On the other hand, Platonism was built in retaliation to the obviousness of the senses. Unlike physicists, Platonists wanted to overcome their senses and seek a more eternal truth that was deemed more important. Platonism is the conviction that senses are something to be overcome and the real world lies beyond them.



In this overcoming of the world, and interpreting of the world in the manner of Plato, there was an ENJOYMENT different from that which the physicists of today offer us—and likewise the Darwinists and anti-teleologists among the physiological workers, with their principle of the "smallest possible effort," and the greatest possible blunder. "Where there is nothing more to see or to grasp, there is also nothing more for men to do"—that is certainly an imperative different from the Platonic one, but it may notwithstanding be the right imperative for a hardy, laborious race of machinists and bridge-builders of the future, who have nothing but ROUGH work to perform.
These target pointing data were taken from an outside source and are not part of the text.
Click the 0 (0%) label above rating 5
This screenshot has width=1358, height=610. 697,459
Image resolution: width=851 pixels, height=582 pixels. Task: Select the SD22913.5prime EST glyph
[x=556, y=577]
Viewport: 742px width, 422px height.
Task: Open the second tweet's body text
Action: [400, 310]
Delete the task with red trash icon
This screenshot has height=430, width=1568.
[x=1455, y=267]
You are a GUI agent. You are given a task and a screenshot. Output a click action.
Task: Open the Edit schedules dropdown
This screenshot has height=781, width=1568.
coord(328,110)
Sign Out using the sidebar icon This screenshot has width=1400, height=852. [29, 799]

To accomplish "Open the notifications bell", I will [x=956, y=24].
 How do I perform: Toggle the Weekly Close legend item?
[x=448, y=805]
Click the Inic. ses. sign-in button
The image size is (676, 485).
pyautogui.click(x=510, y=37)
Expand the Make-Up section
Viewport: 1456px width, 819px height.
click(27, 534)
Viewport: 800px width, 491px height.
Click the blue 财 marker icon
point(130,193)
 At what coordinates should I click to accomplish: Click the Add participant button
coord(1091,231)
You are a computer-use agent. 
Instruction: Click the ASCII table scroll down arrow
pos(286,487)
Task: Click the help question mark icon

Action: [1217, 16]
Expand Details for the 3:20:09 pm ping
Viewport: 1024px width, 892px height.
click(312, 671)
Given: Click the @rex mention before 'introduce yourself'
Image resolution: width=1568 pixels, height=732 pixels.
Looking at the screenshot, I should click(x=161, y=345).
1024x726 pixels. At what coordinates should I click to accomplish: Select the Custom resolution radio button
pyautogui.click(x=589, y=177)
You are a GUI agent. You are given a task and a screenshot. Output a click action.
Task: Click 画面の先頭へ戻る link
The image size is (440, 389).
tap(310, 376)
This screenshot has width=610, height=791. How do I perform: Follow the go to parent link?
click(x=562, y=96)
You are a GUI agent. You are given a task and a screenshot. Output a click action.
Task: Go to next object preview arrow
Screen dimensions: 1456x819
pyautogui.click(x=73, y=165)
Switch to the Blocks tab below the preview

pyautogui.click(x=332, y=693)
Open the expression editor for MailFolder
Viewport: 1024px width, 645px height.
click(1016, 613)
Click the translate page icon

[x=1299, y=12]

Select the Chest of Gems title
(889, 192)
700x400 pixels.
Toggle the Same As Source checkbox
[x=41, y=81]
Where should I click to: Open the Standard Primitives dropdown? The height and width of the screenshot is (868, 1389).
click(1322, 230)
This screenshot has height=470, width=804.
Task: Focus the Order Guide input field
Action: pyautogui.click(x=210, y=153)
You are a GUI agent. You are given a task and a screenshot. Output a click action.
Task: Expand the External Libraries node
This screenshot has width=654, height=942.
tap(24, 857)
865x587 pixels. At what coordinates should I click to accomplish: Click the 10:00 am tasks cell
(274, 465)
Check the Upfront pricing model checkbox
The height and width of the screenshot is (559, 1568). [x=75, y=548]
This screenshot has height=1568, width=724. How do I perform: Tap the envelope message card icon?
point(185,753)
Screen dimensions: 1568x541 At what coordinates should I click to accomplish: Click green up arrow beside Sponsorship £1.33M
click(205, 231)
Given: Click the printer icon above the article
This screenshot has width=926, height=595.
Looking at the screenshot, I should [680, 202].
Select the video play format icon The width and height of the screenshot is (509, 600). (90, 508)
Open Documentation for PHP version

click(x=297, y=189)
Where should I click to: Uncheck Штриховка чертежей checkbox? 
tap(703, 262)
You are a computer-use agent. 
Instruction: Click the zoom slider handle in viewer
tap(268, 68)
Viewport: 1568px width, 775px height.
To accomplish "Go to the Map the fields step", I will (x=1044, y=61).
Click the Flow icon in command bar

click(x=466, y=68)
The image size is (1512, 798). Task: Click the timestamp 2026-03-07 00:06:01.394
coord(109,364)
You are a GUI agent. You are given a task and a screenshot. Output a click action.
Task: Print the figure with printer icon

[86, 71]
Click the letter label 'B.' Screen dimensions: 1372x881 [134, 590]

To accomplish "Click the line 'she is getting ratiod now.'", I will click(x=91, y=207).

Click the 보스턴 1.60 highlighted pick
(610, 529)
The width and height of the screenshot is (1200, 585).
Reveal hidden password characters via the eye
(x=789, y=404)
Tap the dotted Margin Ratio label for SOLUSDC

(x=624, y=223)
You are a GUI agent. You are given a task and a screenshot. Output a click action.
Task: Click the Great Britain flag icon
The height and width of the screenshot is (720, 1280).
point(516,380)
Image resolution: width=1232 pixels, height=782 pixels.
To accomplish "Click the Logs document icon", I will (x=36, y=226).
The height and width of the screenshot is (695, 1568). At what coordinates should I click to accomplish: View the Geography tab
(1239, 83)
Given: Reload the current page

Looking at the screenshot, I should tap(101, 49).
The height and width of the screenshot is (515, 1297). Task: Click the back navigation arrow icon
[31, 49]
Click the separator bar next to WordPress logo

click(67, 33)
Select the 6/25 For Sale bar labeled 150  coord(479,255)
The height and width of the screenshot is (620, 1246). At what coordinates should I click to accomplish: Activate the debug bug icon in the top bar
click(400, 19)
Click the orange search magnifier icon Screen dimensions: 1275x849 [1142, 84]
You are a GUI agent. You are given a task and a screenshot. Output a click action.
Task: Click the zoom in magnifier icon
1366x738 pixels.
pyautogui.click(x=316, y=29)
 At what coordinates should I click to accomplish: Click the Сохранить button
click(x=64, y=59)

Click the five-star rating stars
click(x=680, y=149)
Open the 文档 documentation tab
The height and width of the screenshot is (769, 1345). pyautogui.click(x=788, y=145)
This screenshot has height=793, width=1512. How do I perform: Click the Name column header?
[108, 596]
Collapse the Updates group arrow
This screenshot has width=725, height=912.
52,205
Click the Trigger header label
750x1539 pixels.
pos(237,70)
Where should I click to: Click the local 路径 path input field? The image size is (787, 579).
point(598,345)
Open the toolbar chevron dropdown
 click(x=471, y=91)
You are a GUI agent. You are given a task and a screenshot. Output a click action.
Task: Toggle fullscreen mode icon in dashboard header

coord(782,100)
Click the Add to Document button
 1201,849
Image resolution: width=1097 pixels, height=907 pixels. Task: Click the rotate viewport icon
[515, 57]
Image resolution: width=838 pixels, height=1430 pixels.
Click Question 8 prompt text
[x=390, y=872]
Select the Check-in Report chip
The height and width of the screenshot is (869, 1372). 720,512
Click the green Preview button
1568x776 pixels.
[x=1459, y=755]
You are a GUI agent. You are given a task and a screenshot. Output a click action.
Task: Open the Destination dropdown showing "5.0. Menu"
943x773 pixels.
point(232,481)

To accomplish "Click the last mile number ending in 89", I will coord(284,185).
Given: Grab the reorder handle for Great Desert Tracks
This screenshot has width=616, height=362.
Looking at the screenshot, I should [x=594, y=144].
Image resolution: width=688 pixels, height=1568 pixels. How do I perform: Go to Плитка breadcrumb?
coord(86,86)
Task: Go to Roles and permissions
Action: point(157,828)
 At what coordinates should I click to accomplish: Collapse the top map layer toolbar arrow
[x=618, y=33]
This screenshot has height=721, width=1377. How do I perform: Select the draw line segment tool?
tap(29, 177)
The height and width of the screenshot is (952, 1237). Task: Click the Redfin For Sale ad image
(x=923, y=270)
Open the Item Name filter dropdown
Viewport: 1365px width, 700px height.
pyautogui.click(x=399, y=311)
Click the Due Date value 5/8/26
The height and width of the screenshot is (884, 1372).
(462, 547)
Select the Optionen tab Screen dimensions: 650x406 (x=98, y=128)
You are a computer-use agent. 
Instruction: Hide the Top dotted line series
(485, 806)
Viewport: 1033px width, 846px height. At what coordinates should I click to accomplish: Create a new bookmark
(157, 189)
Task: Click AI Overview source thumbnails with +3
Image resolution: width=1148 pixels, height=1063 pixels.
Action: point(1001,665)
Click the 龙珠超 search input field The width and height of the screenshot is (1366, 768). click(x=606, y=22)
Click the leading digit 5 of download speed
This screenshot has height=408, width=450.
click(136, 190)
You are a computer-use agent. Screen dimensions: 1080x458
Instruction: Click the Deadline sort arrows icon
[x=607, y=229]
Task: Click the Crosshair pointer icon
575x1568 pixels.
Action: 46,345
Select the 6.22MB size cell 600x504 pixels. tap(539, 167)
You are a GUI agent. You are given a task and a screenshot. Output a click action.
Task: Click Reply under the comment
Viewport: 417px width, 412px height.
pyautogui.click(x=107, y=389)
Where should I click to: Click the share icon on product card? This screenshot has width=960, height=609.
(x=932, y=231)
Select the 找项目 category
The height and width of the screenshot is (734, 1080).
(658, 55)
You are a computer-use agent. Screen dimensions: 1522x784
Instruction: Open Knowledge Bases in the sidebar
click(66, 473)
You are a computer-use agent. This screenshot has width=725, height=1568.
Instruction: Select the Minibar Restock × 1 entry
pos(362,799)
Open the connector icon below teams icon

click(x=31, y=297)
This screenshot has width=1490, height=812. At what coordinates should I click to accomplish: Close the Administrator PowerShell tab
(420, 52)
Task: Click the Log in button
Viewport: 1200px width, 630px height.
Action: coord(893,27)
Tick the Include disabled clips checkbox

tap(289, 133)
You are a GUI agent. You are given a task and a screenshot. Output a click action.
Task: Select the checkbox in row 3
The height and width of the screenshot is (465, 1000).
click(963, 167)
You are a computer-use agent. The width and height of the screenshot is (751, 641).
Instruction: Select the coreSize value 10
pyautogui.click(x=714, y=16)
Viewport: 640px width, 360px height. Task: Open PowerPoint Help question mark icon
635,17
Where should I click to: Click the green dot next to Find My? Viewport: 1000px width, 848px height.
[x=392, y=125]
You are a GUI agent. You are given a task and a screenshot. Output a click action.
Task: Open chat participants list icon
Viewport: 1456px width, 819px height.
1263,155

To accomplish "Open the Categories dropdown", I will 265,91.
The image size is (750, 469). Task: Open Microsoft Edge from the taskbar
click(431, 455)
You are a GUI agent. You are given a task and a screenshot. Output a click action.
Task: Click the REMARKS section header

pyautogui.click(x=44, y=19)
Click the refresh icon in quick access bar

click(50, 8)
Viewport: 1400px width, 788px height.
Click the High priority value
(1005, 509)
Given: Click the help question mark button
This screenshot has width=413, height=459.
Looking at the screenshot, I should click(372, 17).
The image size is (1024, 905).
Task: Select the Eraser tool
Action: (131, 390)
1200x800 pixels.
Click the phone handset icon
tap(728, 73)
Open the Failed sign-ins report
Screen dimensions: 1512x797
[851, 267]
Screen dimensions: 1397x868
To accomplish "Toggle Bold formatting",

The Platonists enjoyed living in the unknown, living in accordance not with the physical world, but instead the Forms. Science is grounded on the opposite: “where there is nothing more to see or to grasp, there is also nothing more for men to do." Physicists enjoy certainty of everything. Platonists enjoy “going beyond” certainty.



Nietzsche doesn't say which understanding-of-the-world is better, but he does hint that the scientific conception of the world will be the better conviction for the "machinists" and “bridge-builders” of the future. It is more utilitarian.